PASSAGE TO READ:
3. Insort. Insort is already slow enough as it is, a key= wouldn't slow
it down much if at all. In fact, if you are keeping two lists, key=
would speed it up. Insort with key= is a net win.

I've implemented key= and quickly hacked a benchmark to show what
performance hit it might have, and to put things into perspective. The
results:

1. Cheap key function, integers and abs(), 1000000 items, 5000 bisects
or insorts:
a) Bisect with a key: 0.02205014s
b) Bisect with a second list: 0.01328707s
c) Insort with a key: 5.83688211s
d) Bisect with a second list, and two inserts: 16.17302299s

2. Cheap key function, ~4000 char bytestrings and len(), 100000 items,
5000 bisects or insorts:
a) Bisect with a key: 0.01829195s
b) Bisect with a second list: 0.00945401s
c) Insort with a key: 0.25511408s
d) Bisect with a second list, and two inserts: 0.49303603s

3. Expensive key function, ~4000 char bytestrings and str.lower(),
100000 (500 MB) items, 5000 bisects or insorts:
a) Bisect with a key: 1.26837015s
b) Bisect with a second list: 0.08390594s
c) Insort with a key: 1.50406289s
d) Bisect with a second list, and two inserts: 0.57737398s

4. Expensive key function, ~4000 char bytestrings and str.lower(),
500000 (2.5 GB) items, 5000 bisects or insorts:
a) Bisect with a key: 1.46136308s
b) Bisect with a second list: 0.08768606s
c) Insort with a key: 3.05218720s
d) Bisect with a second list, and two inserts: 6.43227386s

5. Expensive key function, ~4000 char bytestrings and str.strip(),
100000 (500 MB) items, 5000 bisects or insorts:
a) Bisect with a key: 0.03311396s
b) Bisect with a second list: 0.01374602s
c) Insort with a key: 0.27423000s
d) Bisect with a second list, and two inserts: 0.49585080s

6. Expensive key function, ~4000 char bytestrings and str.strip(),
500000 (2.5 GB) items, 5000 bisects or insorts:
a) Bisect with a key: 0.04530501
b) Bisect with a second list: 0.01912594
c) Insort with a key: 1.62209797
d) Bisect with a second list, and two inserts: 5.91734695

Also, I tried to bench linear searches, but as they had to run in Python
code they aren't representative of anything. In the integer test they
went for about 250 seconds without recalculating the key, and for about
500 with. Also, replacing them with .index() gave about 60 seconds if I
ensured there's high probability that the number is in the list, and for
500 if I didn't.

GIVEN DATA:
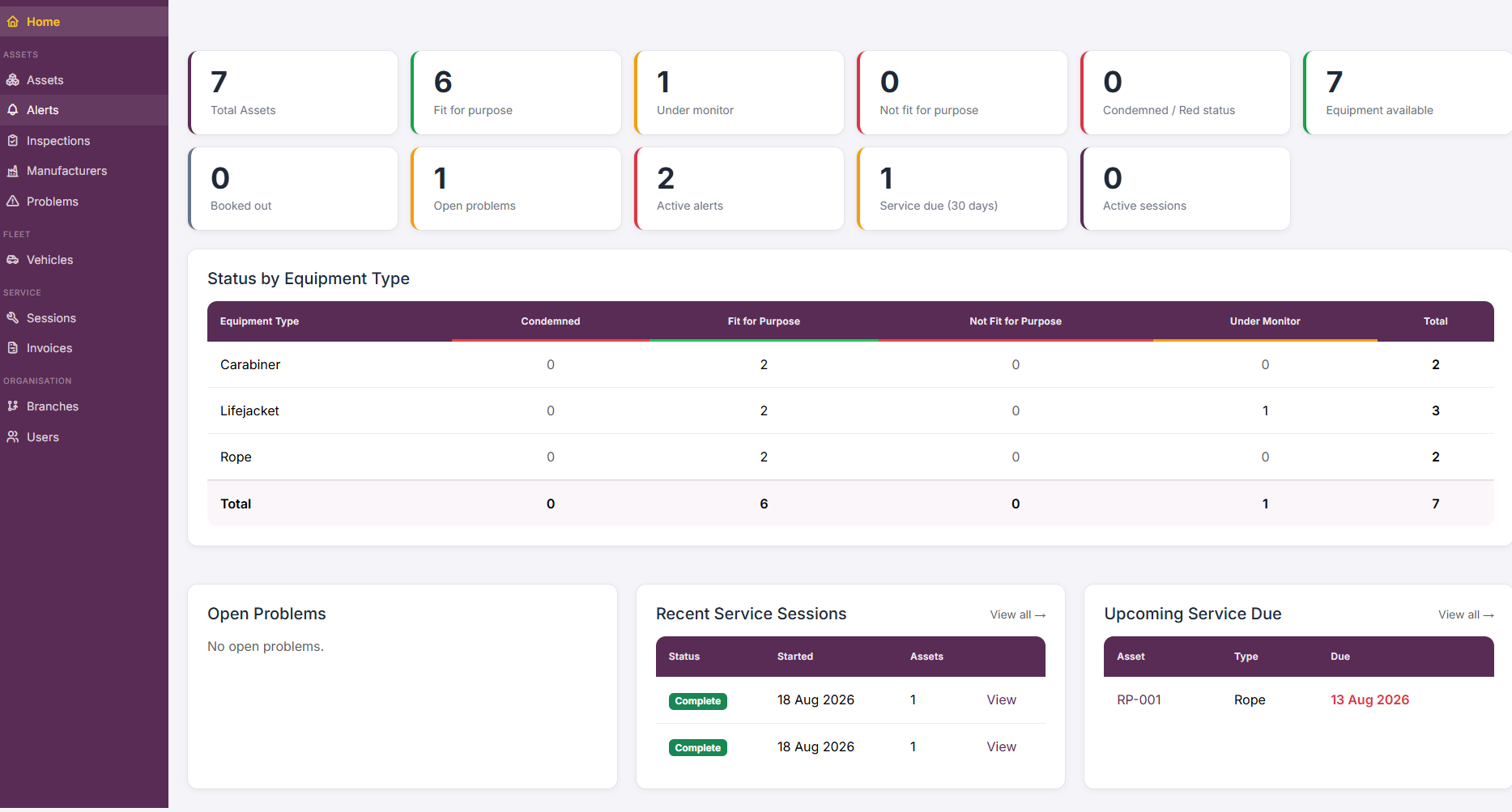Viewport: 1512px width, 812px height.
Task: Click the Vehicles car icon
Action: (13, 260)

OBJECTIVE 1:
Answer these questions about the bisect benchmark post:
(a) In benchmark 1, how long did insort with a key take?
(b) Which key function was used in benchmarks 3 and 4?
(c) In the integer test, about how long did the linear searches run without recalculating the key?
OBJECTIVE 2:
In the bisect benchmark post, copy the stretch from "Also, I tried" through "if I didn't.", renaming "linear searches" to "sequential scans".
OBJECTIVE 3:
Go on with the bisect benchmark post from the point where it stops.
The data has no connection to the bisect benchmark post.

TASK OUTPUT 1:
(a) 5.83688211s
(b) str.lower()
(c) About 250 seconds

TASK OUTPUT 2:
Also, I tried to bench sequential scans, but as they had to run in Python
code they aren't representative of anything. In the integer test they
went for about 250 seconds without recalculating the key, and for about
500 with. Also, replacing them with .index() gave about 60 seconds if I
ensured there's high probability that the number is in the list, and for
500 if I didn't.

TASK OUTPUT 3:
In short, key= for bisect would be convenient and neat, really useful in
rare cases, leading to more readable code in the most common cases, and
I'm unconvinced of the perceived harm that it would cause.

I attach a patch implementing it for trunk, py3k, and the benchmark
script I used to test it (on trunk).
msg103143 - (view) Author: Brian Scearce (bls) Date: 2010-04-14 20:09
This was closed over a year ago, but since mark.dickinson was asking for convincing use-cases: I'm breaking up a file into line-delimited chunks.  These chunks are non-overlapping, contiguous, and tend to be fairly large, so I'm just recording the start line of each chunk in a 2-ple:

mapping = [
  (10, 'first chunk'),
  (50, 'second chunk'),
  (60, 'third chunk')
]

Lines 10-49 are in the first chunk, lines 50-59 are in the second, lines 60+ are in the third.  So:

def CategorizeLine(line, mapping):
   loc = bisect.bisect([m[0] for m in mapping], line)
   if loc == 0:
      return None # before first chunk
   return mapping[loc-1][1]

It Would Be Nice if I could write the second line as:

   loc = bisect.bisect(mapping, line, key=lambda m:m[0])

The bisect documentation suggests pre-computing the key list, but it seems messy and error-prone to keep a redundant data structure in sync with its source.  I could also rewrite my "mapping" data structure to be two parallel lists instead of one list of 2-ples, but this data structure is more readable and extensible and handles empty lists more naturally.
msg103145 - (view) Author: Raymond Hettinger (rhettinger) * (Python committer) Date: 2010-04-14 20:40
I'll take another look at this one.
msg103155 - (view) Author: Brian Scearce (bls) Date: 2010-04-14 22:01
For what it's worth, after I posted my comment, I realized I could use tuple comparison semantics:

   loc = bisect.bisect(mapping, (line,))

since my key happens to be at index 0.  "key=" would still be nice.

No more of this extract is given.